RépondreSupprimerTon commentaire fait ressortir une incroyable intensité dans la narration, que ce soit le comportement obsessionnel des individus pour l'or, l'hostilité de la nature, la mise en scène dans le pueblo fantôme. J'avais l'impression de lire la BD, au point que je ne saurais plus dire si je l'ai effectivement lue il y a 20 ans ou plus, ou si ton commentaire vient de me créer des souvenirs provoquant une sensation de déjà-vu si j'ouvrais cette BD.

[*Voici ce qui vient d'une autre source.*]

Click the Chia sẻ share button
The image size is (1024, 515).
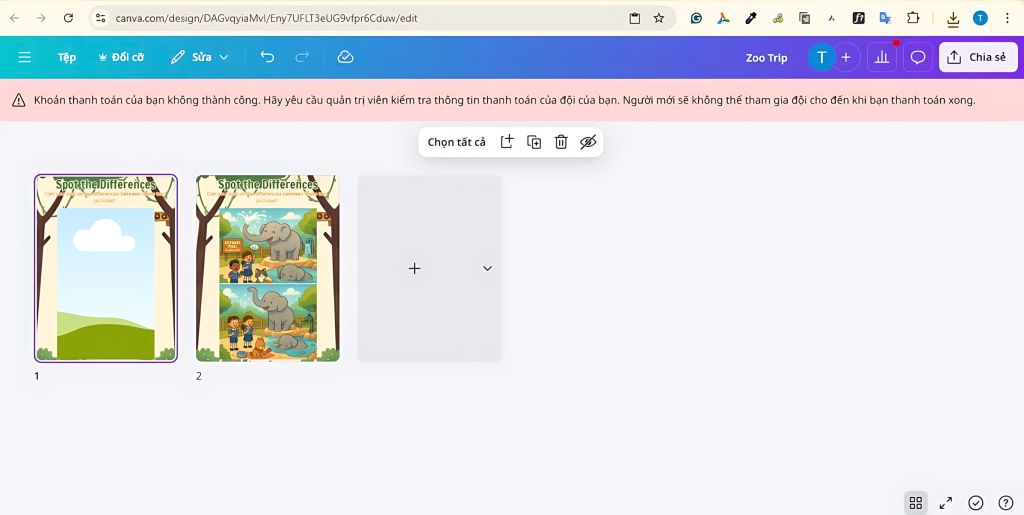pos(977,57)
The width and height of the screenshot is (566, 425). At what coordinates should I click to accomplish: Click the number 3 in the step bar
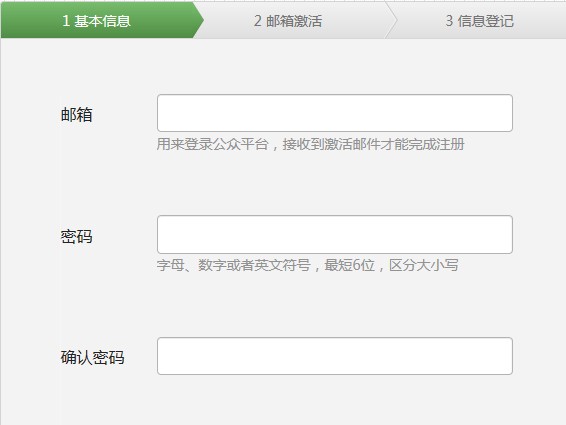point(449,21)
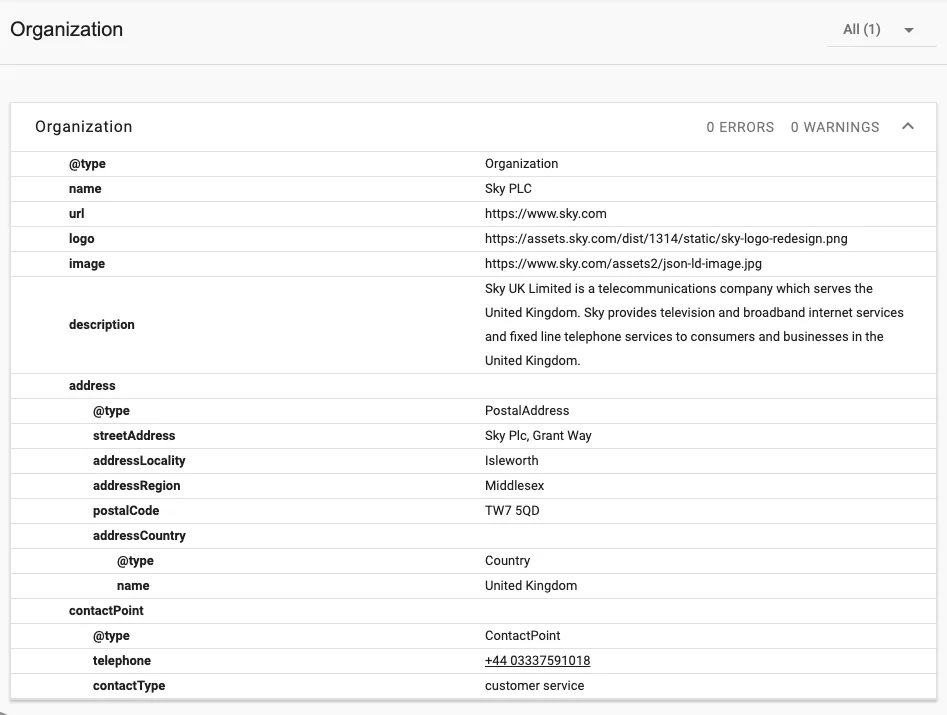Screen dimensions: 947x715
Task: Click the Isleworth locality value
Action: [511, 461]
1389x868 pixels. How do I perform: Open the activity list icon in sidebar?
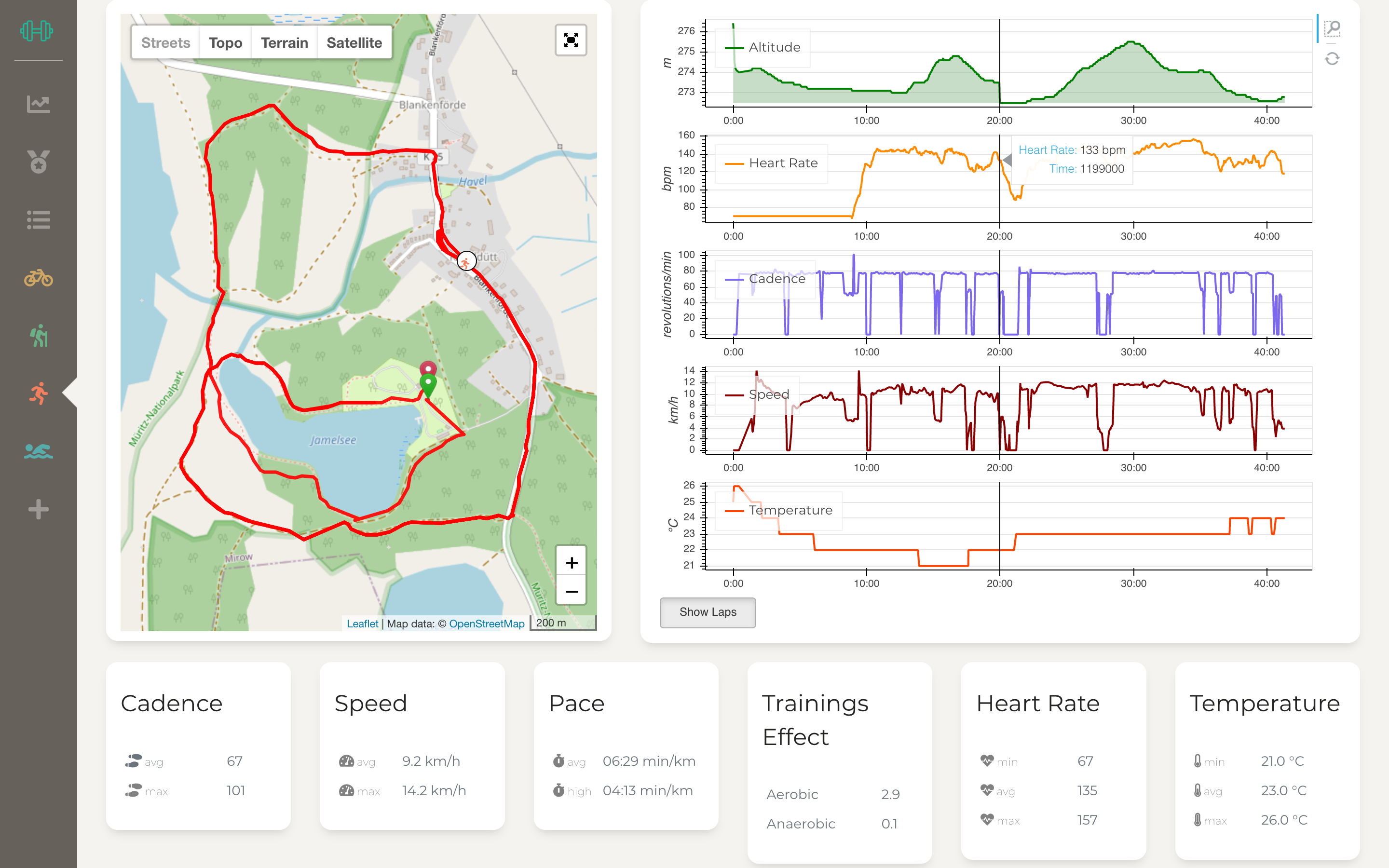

J'ai également bien aimé tes remarques sur les bulles de pensée, et sur les flèches pour passer d'une case à l'autre. Autant, les bulles de pensée ne me gênent pas à la lecture : c'est une convention narrative de forme pour suivre le flux de pensée du personnage (certes elles peuvent être remplacées par des cartouches, mais le dispositif reste de même nature) ; autant les flèches donnent l'impression soit que l'artiste a mal conçu sa planche et qu'il ne la trouve pas assez lisible, soit qu'il pense que le lecteur n'est pas assez dégourdi ou intelligent pour trouver l'ordre de lecture.
C'est en effet l'une des plus belles couvertures de la série ; facilement dans les trois plus belles.
SupprimerPour en revenir aux flèches indicatives et au découpage irrégulier, cela m'avait surtout embêté dans le tome précédent. Franchement, à certains endroits, il fallait être particulièrement attentif au déroulement des cases. J'estime que c'est un problème de conception de planche, comme tu le suggères.